Friday, August 23, 2013

Training Day Three Hundred Ninety

The other day I was at the chiropractor who gave me some advice concerning my lower back. Hence, today's back workout was slightly redesigned. In fact, it's not only the back sessions that are affected by this, I'm also staying away from anything that might compress my spine in any way. It was with much curiosity that I headed into the gym for a brand new back session - rehab mode!

Back double biceps pic taken this morning after breakfast.

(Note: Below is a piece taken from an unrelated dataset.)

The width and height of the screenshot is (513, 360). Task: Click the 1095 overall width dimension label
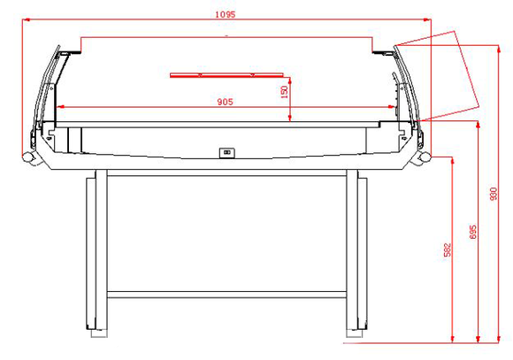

# WORKOUT: BACK, TRAPEZIUS, FOREARMS


# Half-Range Stiff-Legged Deadlifts With Rotating Shrugs
- Set 1: 20 x 44 lbs (20 kg)
- Set 2: 20 x 44 lbs (20 kg)
- Set 3: 20 x 66,1 lbs (30 kg)
- Set 4: 20 x 66,1 lbs (30 kg)
- Set 5: 20 x 77,1 lbs (35 kg)
- Set 6: 20 x 88,1 lbs (40 kg)

# Chin-Up
- Set 1: 6 x Bodyweight
- Set 2: 6 x Bodyweight
- Set 3: 6 x Bodyweight
- Set 4: 4 x Bodyweight

# Smith Machine Upright Rows
- Set 1: 8 x 55,1 lbs (25 kg)
- Set 2: 8 x 66,1 lbs (30 kg)
- Set 3: 8 x 77,1 lbs (35 kg)
- Set 4: 5 x 99,2 lbs (45 kg)

# Palms-Up Barbell Wrist Curl Over A Bench
- Set 1: 8 x 44 lbs (20 kg)
- Set 2: 8 x 66,1 lbs (30 kg)
- Set 3: 8 x 88,1 lbs (40 kg)
- Set 4: 8 x 93,6 lbs (42,5 kg)

# Reverse Barbell Curl
- Set 1: 8 x 44 lbs (20 kg)
- Set 2: 8 x 55,1 lbs (25 kg)
- Set 3: 8 x 66,1 lbs (30 kg)
- Set 4: 8 x 88,1 lbs (40 kg)

# MORNING WALK TIME: 48,08 MINUTES


# Workout Notes:
Time to up the reps... well, at least on the rehab exercise that the chiropractor gave me. It feels weird doing 20 reps when I've always viewed 12 as the higher range. However, I'm dead determined on following the advice I've been given, and in addition to that, give myself a much better outlook as far as health and well-being is concerned. Initially, I had planned some Wide-Grip Lat Pulldowns as my second exercise. However, instead I decided to go with the Chin-Ups as I'm thinking that they'll do a much better job at decompressing the spine. Other than these changes, there wasn't really anything new - just good ol' lifting!